L’œuvre narre l’histoire de Davide, vendeur dans une concession Fiat à Milan, de sa rencontre avec Seth, un mendiant armé de sa guitare et de ses chansons mélancoliques, et de l’amitié complexe et tumultueuse que les deux personnages développent. Ce roman défie le traducteur pour sa capacité de retracer deux parcours, celui de Seth et celui de Davide, dont l’identité se mélange à celle de l’auteur dans un récit qui semble prendre l’apparence d’une fausse autobiographie, d’enchevêtrer ces deux parcours pour mettre en exergue leurs connivences, sur fond de passion amputée pour la musique. Buzzi décrit cette œuvre comme un roman musical, représentant un genre littéraire particulier, le spoof, qui représente «l’art de mélanger la vérité à des histoires complètement inventées, jusqu’à parvenir à une nouvelle vérité, complètement différente de la réalité»1>https://www.lagazzettadellospettacolo.it/libri/105507-lestate-di-achille-di-davide-buzzi/.

Un aspect frappant de cette œuvre est la beauté de la narration: les personnages sont humains, sincères, complexes et réfléchis, tous deux animés d’une passion pour la musique qu’ils ont dû abandonner; Davide est farouchement intéressé par son interlocuteur, il fait preuve d’une résilience presque obstinée face aux paroles parfois violentes de Seth; leurs conversations sont vives, tantôt douces, tantôt véhémentes, leurs interactions vont des insultes aux cadeaux, en passant par les confessions et le mutisme. Initialement fermés, voire hermétiques, les deux personnages s’ouvrent progressivement l’un à l’autre.

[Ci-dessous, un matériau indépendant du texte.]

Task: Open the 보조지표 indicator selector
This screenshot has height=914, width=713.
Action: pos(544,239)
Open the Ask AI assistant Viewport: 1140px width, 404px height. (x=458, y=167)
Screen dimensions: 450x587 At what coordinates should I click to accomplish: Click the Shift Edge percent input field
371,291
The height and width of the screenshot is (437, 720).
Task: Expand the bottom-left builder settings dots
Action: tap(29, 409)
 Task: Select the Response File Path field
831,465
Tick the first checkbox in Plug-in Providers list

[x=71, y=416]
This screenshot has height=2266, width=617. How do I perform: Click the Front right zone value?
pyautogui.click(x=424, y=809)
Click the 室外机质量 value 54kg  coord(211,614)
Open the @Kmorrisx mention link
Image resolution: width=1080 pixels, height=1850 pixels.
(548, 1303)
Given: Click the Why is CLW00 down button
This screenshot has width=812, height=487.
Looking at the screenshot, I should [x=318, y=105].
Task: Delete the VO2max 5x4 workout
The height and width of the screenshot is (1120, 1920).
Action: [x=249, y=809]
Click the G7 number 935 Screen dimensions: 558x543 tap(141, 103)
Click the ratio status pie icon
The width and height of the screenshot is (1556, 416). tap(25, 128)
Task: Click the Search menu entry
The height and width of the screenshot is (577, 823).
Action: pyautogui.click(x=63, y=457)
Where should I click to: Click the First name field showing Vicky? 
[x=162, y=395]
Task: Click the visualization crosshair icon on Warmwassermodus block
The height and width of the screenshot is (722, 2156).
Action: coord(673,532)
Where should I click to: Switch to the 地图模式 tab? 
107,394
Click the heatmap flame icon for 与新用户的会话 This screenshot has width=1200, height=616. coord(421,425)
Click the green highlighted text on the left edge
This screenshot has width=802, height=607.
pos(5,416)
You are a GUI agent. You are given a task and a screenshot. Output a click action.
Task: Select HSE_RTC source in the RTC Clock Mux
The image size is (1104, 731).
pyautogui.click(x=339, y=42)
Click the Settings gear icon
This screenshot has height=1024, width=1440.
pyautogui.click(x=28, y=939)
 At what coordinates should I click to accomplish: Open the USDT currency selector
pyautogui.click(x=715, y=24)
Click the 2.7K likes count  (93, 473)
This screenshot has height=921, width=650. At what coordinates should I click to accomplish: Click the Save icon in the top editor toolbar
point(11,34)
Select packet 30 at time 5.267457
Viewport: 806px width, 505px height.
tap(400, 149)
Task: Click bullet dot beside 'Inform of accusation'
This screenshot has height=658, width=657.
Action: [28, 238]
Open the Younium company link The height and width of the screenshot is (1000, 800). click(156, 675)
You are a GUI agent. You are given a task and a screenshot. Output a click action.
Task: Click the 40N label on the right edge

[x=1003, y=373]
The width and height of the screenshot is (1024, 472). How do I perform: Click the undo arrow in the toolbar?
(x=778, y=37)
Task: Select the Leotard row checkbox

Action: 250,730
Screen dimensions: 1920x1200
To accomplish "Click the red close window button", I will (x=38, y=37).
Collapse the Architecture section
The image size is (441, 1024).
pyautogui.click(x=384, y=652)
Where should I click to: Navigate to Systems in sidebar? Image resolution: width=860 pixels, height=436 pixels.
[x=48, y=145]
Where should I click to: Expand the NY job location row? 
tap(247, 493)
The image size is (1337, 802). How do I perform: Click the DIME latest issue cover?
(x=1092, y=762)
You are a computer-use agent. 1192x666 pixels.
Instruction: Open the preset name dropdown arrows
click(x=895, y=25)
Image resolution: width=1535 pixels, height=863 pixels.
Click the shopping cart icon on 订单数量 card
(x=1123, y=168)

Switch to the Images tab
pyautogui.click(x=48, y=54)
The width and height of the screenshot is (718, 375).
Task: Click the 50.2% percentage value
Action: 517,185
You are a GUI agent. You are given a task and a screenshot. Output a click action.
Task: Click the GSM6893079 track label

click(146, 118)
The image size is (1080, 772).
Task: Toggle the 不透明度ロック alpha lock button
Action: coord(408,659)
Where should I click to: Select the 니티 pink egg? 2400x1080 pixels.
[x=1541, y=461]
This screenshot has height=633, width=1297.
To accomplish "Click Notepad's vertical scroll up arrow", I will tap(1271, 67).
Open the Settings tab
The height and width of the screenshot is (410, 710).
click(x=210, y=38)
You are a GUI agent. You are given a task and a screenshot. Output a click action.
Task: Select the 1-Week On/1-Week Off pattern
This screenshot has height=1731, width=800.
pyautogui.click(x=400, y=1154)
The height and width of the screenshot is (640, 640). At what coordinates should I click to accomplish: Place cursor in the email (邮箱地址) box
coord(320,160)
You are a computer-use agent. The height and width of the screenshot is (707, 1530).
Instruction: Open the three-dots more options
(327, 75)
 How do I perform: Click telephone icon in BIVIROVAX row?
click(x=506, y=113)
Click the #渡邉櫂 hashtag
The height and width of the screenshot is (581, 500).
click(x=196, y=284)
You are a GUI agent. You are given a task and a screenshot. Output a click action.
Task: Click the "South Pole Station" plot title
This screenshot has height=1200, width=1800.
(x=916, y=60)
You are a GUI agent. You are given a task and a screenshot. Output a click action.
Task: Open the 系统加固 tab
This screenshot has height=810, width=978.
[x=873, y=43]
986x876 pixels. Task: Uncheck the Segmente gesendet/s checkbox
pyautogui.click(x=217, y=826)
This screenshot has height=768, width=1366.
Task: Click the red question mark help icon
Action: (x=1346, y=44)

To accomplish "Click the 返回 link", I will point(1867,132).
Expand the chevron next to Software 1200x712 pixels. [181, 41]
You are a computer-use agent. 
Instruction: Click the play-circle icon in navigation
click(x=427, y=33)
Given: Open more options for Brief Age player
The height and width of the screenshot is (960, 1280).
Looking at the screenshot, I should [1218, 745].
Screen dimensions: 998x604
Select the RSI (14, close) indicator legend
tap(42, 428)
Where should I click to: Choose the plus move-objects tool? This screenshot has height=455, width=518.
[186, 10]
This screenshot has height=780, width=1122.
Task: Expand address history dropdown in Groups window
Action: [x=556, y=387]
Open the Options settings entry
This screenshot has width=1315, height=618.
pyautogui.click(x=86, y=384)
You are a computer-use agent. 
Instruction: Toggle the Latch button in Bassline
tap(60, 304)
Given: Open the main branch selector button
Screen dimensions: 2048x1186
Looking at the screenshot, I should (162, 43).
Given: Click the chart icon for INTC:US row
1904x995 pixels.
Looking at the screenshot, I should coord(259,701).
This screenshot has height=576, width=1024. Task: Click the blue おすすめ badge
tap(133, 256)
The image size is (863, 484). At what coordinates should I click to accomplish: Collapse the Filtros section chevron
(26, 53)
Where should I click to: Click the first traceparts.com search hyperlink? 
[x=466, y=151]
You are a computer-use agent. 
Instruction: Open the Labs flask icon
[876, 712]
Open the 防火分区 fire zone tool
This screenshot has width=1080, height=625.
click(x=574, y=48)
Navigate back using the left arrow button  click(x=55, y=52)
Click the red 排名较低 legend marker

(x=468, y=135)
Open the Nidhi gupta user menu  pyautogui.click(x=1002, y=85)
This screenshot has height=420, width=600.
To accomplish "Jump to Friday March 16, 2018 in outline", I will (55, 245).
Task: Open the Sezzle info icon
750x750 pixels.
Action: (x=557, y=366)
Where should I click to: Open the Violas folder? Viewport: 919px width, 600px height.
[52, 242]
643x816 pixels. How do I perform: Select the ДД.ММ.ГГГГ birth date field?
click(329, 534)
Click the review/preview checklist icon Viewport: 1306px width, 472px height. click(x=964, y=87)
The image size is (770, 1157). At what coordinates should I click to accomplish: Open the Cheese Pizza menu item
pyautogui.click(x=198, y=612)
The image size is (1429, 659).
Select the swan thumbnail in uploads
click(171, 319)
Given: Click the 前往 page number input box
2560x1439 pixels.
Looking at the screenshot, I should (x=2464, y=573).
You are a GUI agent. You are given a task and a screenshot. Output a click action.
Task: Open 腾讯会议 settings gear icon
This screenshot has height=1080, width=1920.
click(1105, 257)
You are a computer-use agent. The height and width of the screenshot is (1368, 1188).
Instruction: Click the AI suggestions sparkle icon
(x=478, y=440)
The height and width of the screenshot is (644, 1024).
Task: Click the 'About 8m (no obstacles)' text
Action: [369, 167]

Accettavo Seth così com’era, nei momenti belli della sua musica e dei monolighi atti a scavare nel suo passato e in quelli meno buoni, fatti di irriconoscenza e parole indigeste.

Ainsi, la richesse et la complexité de la narration ont constitué un défi de taille lors de la traduction, notamment par la variété de registres et de niveaux de langue employés, les nombreux changements parfois abrupts entre ceux-ci, ainsi que la caractérisation de certains personnages par le niveau de langue employé. Dans une même conversation, les personnages alternent entre la vulgarité et la douceur des confessions, la poésie de certains moments qui laissent entrevoir la vulnérabilité des personnages. Les extraits consacrés à la passion pour la musique regorgent également de lyrisme et d’introspection. Une attention particulière au ton, au niveau de langue, à toute variation aussi imperceptible soit-elle, a été nécessaire pour cette traduction, afin de maintenir la même vivacité – sans alourdir le texte dans son passage au français, sans trahir le caractère des personnages en les rendant plus vulgaires, ou au contraire plus lyriques.

En outre, l’alternance temporelle entre le présent (c’est-à-dire le quotidien de Davide et les interactions entre les deux personnages principaux, un présent situé de mars à avril 1993) et le passé (à travers les analepses de la jeunesse et de la vie de Seth, dans les années 1970) a représenté un point de réflexion crucial. Les récits se mélangent au fur et à mesure que Seth s’ouvre et accepte de partager des détails à son interlocuteur.

Les enjeux de cette traduction sont nombreux, tout comme ses défis: parvenir à transmettre la vivacité du récit, la complexité des personnage; respecter fidèlement les changements de registres, qui reflètent les changements d’humeur des personnages et l’évolution de leur relation, trouver des solutions efficaces pour les injures et bestemmie typiquement italiennes proférées abondamment par Seth, tout en sachant que l’équivalent parfait n’existe pas en français; maintenir la vitalité des alternances temporelles entre les récits du présent et du passé, en jouant sur les temps verbaux; adapter avec justesse les références à la ville de Milan, à l’Italie des années 1970, à savoir une époque de luttes politiques, les années de plomb, les nombreuses références de Seth aux mouvements anticapitalistes – c’est-à-dire comprendre comment rendre ce cadre temporel et social plus clair pour un lecteur francophone qui n’a pas forcément les clés en main pour se repérer; procéder, enfin, à une réflexion sur la manière d’aborder les chansons en italien introduites dans le texte, présentées comme des compositions de Seth, d’autant plus qu’elles constituent une clé de lecture pour le roman et pour son titre.